Text passage:
Content starts

In the design, control, and/or operation of engineering systems, we seek to optimize some objective while satisfying a set of operating conditions and/or engineering constraints. Such problems are naturally expressed as mathematical optimization problems. For example, additive manufacturing (AM) provides unique capabilities to build complex structures, and topology optimization for AM aims to minimize weight while maximizing stiffness, under physical (elastic deformation laws) and manufacturing process constraints. Similarly, electricity dispatch on power grids is performed by minimizing the generation costs while satisfying the laws of electrical flow in the grid and various other generation constraints. In order to enforce physical constraints efficiently at the desired high-resolutions and/or large scale, simulations based on state-of-the-art partial differential equation (PDE) or differential algebraic equation (DAE) solvers need to be embedded in the optimization process. The resulting simulation-based optimization paradigm can reach extreme sizes and complexity (e.g., billions of optimization parameters) and thus necessitates the use of high performance computing (HPC).

Content ends

Material supplied:
Content starts

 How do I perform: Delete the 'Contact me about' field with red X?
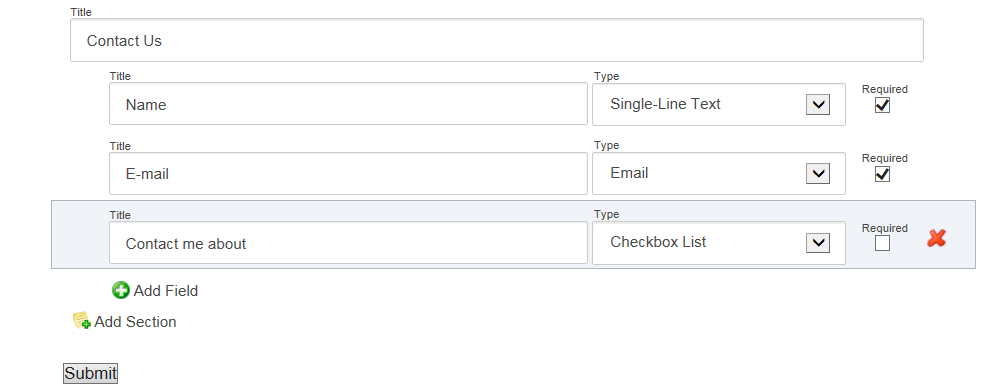[936, 238]
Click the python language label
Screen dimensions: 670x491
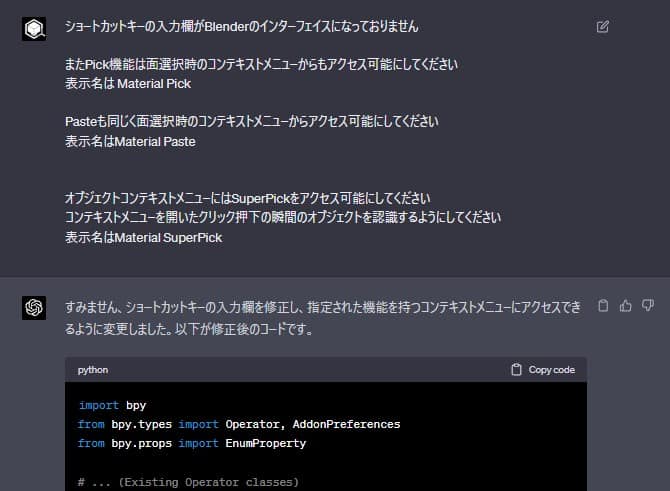[x=93, y=370]
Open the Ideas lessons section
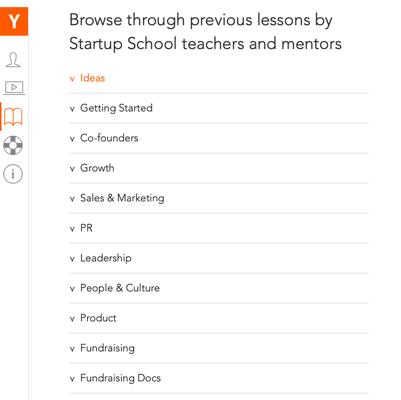The width and height of the screenshot is (401, 400). pyautogui.click(x=93, y=78)
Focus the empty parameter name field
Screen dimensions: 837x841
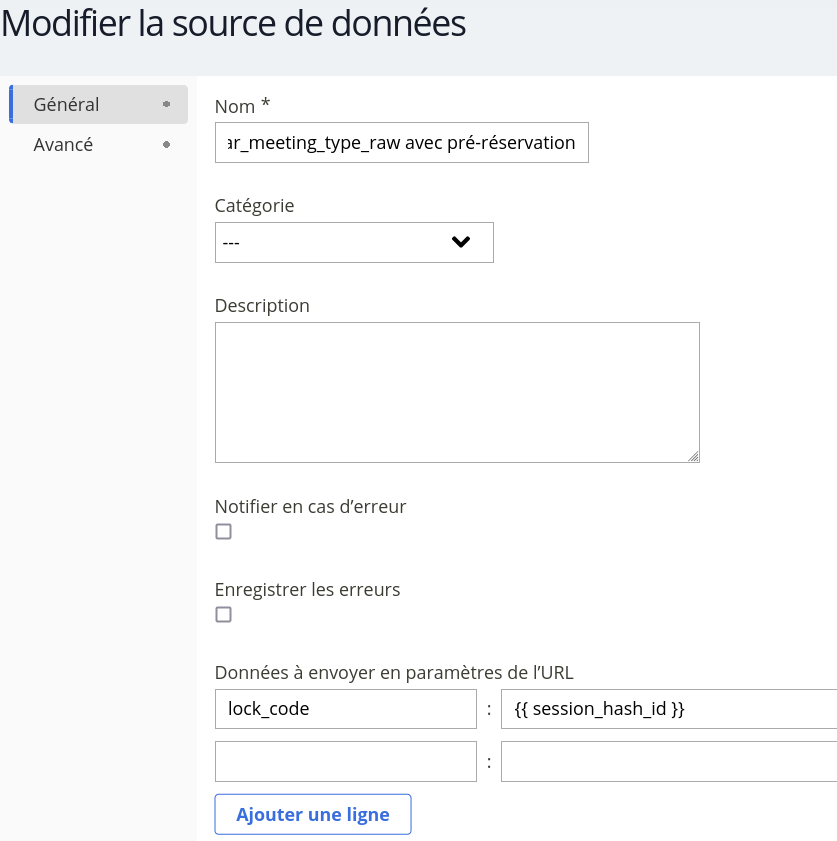[x=345, y=761]
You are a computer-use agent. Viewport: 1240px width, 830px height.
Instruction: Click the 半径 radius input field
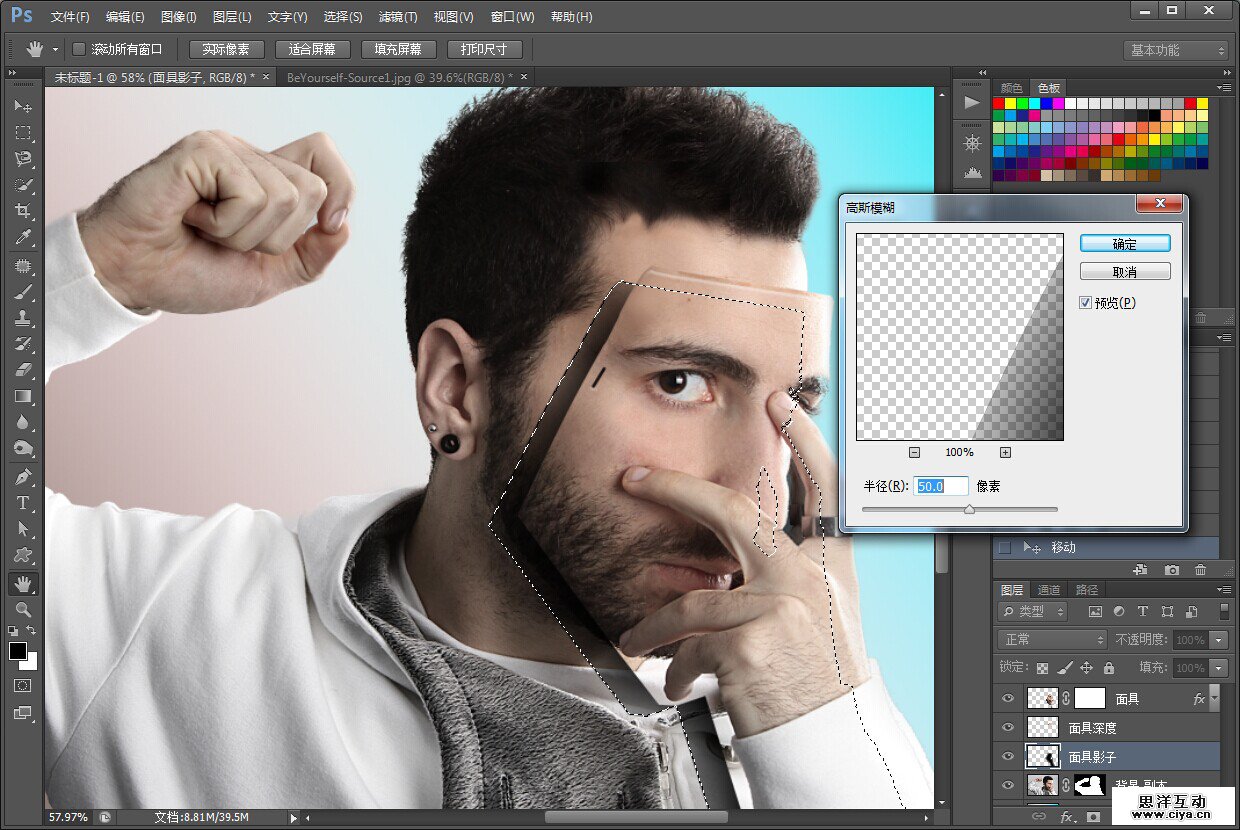point(942,486)
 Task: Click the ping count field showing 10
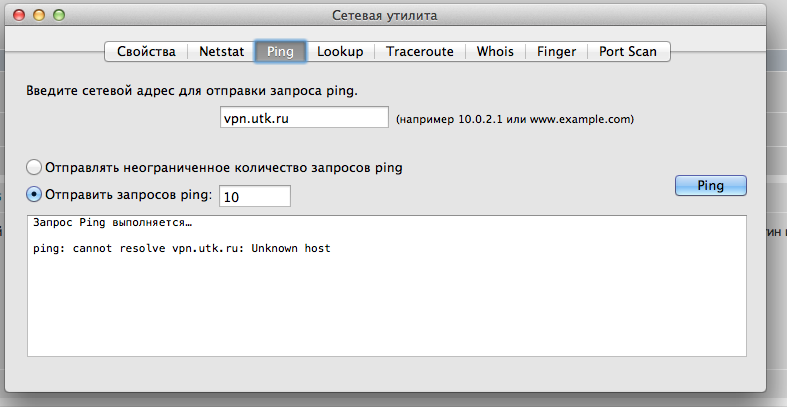point(254,197)
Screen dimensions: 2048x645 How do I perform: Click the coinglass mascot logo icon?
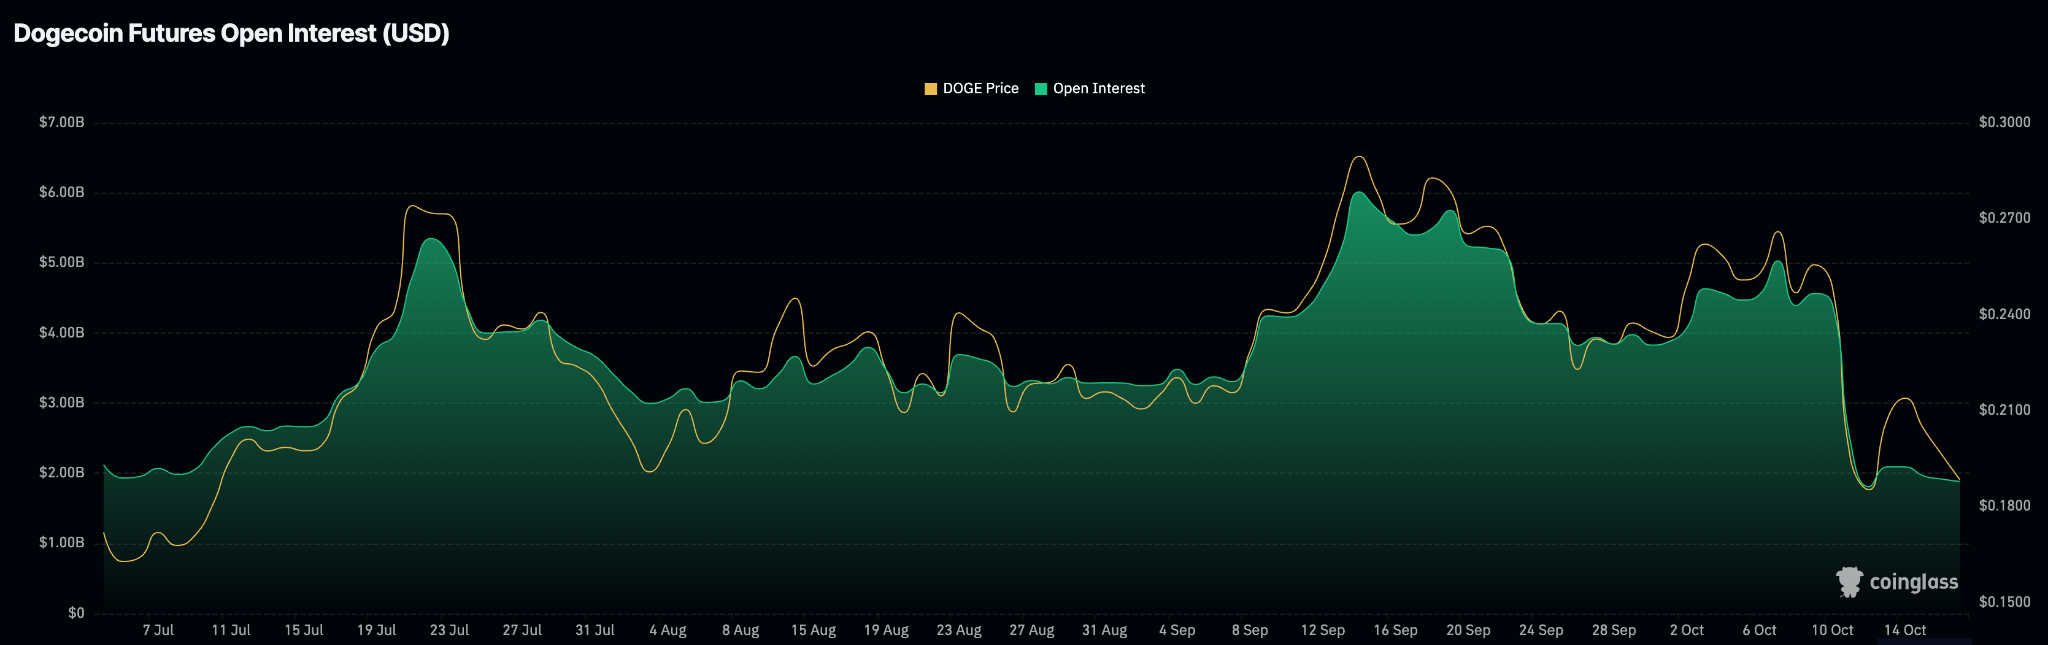(1849, 582)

Content ends

Aim of the task: Please continue the passage on simulation-based optimization for engineering systems, starting after its last sentence.

Reply:
Scalable algorithms, where the number of iterations in an optimization search do not increase (or increase weakly) with the number of optimization parameters, can be generally obtained only by using second-order derivative (i.e., Newton-like methods). However, using exact second-order sensitivities is problematic in simulation-based optimization, since few simulation codes provide derivative information and/or the second-order derivatives are computationally intractable. Quasi-Newton algorithms are a pragmatic and convenient alternative, since they internally build approximations of the second-order derivatives and even achieve Newton-like performance. In many cases, quasi-Newton methods can be improved. The work from [2] incorporates the second-order derivatives that are available for a subset of the constraints to improve the quality of the Hessian approximation. In addition, for constraints specific to PDEs, infinite-dimensional quasi-Newton methods that work directly with underlying Hilbert functional space show a huge improvement in iteration count and robustness over traditional “Euclidean” methods [3].

Data parallelism diagram using an MFEM image as example
Figure 5. Data parallelism, which, for example, occurs in domain decomposition in PDE solvers is leveraged by HiOp in an efficient parallelization technique of the optimization computations. Left image courtesy of MFEM team.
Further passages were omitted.